1924 yılından itibaren hazırlanan çeşitli kanun tasarıları sonucunda 1936 yılında ilk
iş kanunu olan 3008 sayılı İş Kanunu kabul edilmiş ve 1937 yılında yürürlüğe girmiş;
1945 yılında Çalışma Bakanlığı ve İşçi Sigortaları Kurumu ile 1946 yılında İş ve İşçi
Bulma Kurumu’nun kurulmasıyla da gerçek anlamda işlerlik kazanmıştır. 30 yıl yürürlükte kalan 3008 sayılı Kanun, o tarihe kadar ülkemizde ilk kez
sistematik olarak ele alınan ve zamanın koşullarına göre bazı ileri standartlar getiren bir iş kanunudur.

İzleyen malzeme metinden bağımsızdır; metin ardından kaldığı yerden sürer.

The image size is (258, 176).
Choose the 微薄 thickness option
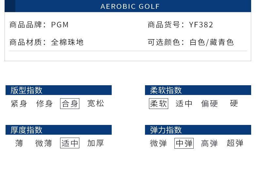(x=44, y=143)
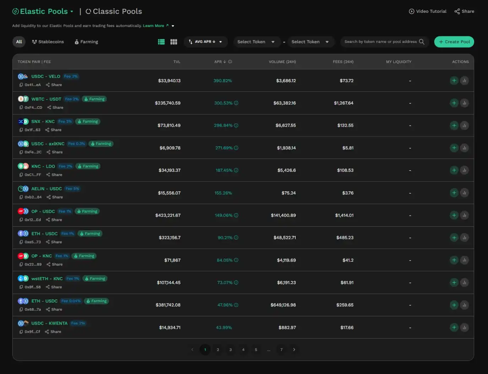Open the first Select Token dropdown
The height and width of the screenshot is (374, 488).
point(256,42)
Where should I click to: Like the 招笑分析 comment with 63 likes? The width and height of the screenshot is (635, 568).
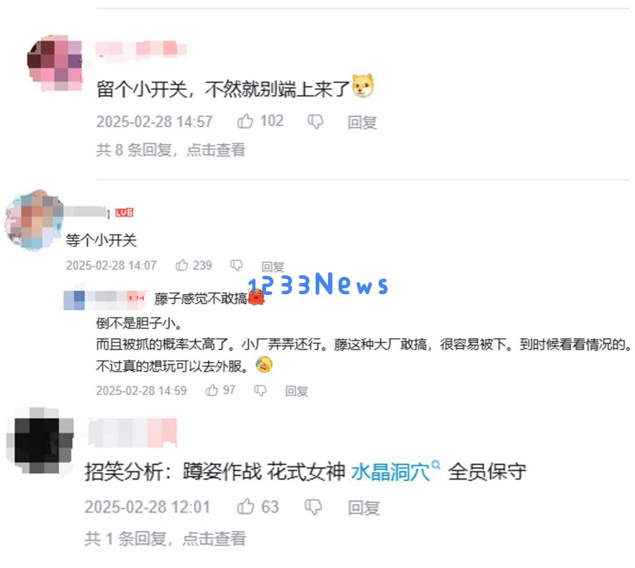tap(246, 507)
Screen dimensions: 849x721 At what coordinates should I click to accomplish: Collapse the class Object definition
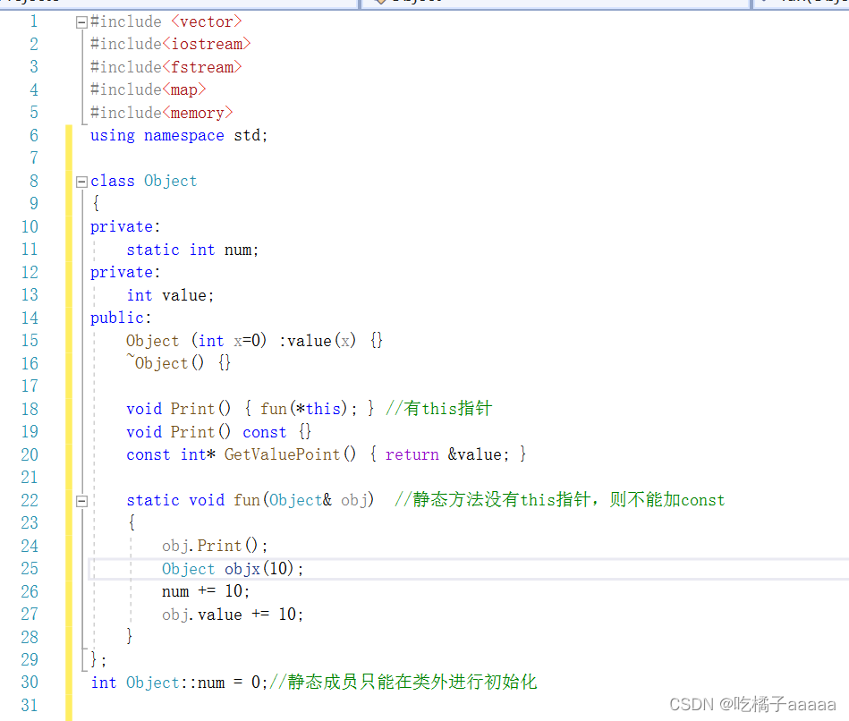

Ancak kanun, fikir işçilerini, başta tarım olmak üzere bazı faaliyet alanlarını ve 10 işçiden daha az işçi çalıştıran işyerlerini kapsamı dışında tutarak sınırlı bir işçi grubu için düzenlemeler getirmiştir. Kanun, bireysel iş ilişkilerinin yanı sıra toplu iş ilişkilerine ilişkin bazı düzenlemeler de getirerek emek ve sermaye arasındaki mücadele imkânlarını ortadan kaldırmıştır. Kanun, sendikalardan hiç bahsetmezken; grev ve lokavtı açıkça yasaklayarak, bu yasağa uymayanlara cezai ve hukuki müeyyideler getirmiştir.